*GESTELLTE AUFGABE:*
Geben Sie die Zeilen unverändert aus, beginnend mit der Zeile, die „The height and“ enthält, bis einschließlich der Zeile, die „Action: pos(213,395)“ enthält. Lassen Sie die Bilder dabei weg.
:: AUSGANGSMATERIAL ::
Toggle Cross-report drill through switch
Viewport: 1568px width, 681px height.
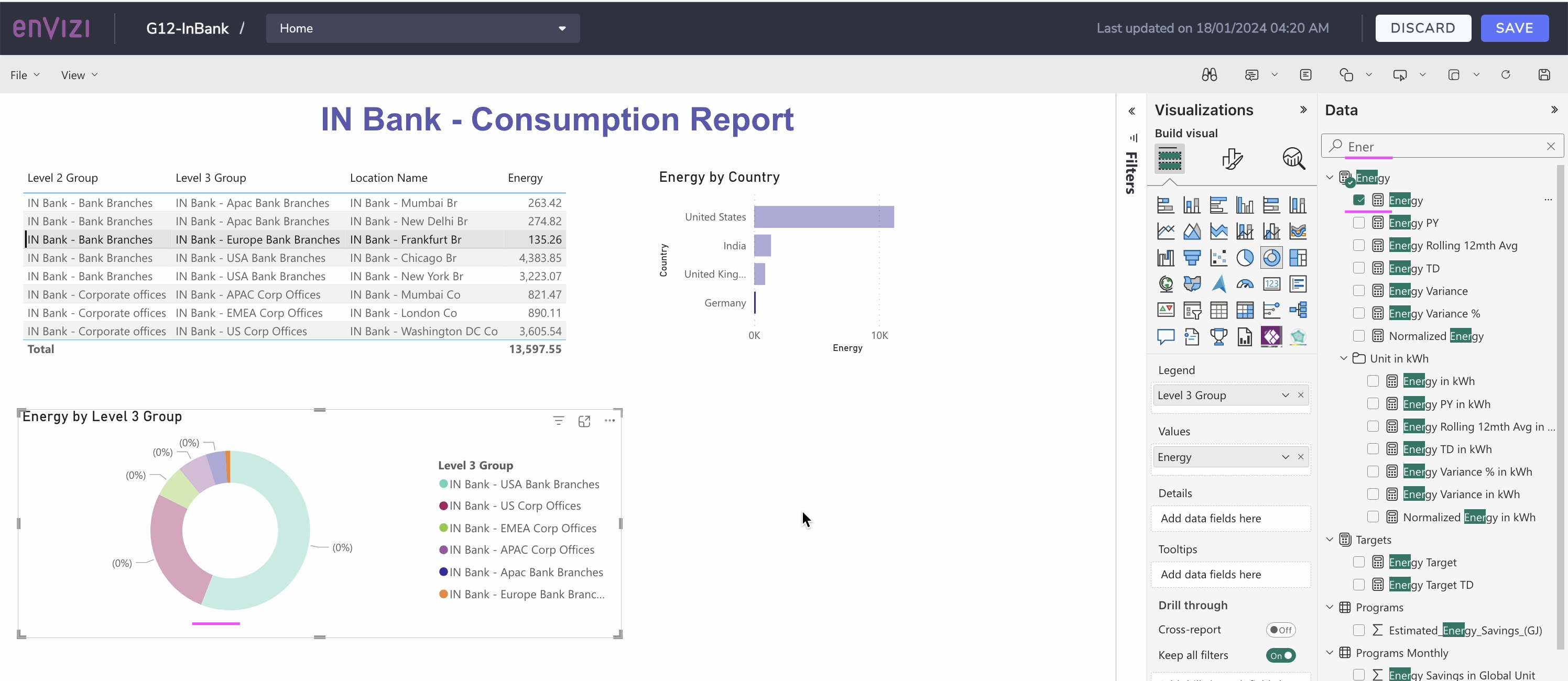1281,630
:::
:: AUSGANGSMATERIAL ::
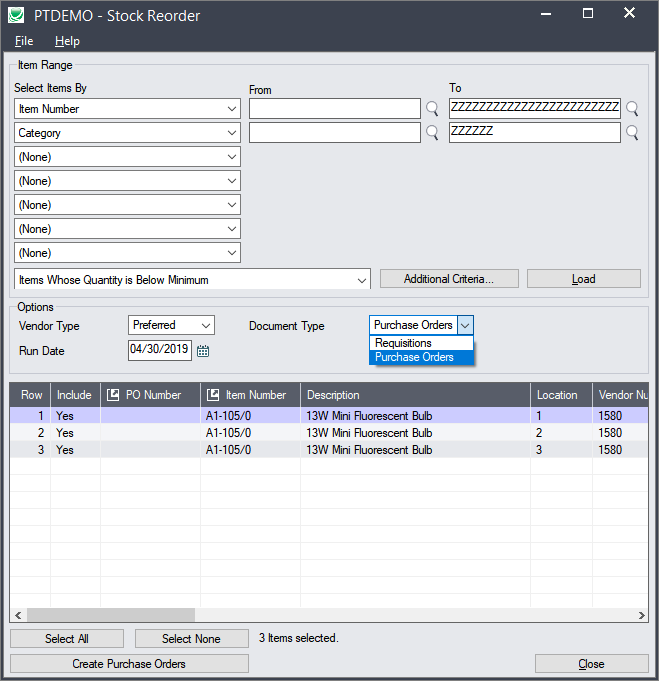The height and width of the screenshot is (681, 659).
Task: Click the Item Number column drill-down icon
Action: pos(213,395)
:::
*SCHRIFTLICHE LÖSUNG:*
The height and width of the screenshot is (681, 659).
Task: Click the Item Number column drill-down icon
Action: pos(213,395)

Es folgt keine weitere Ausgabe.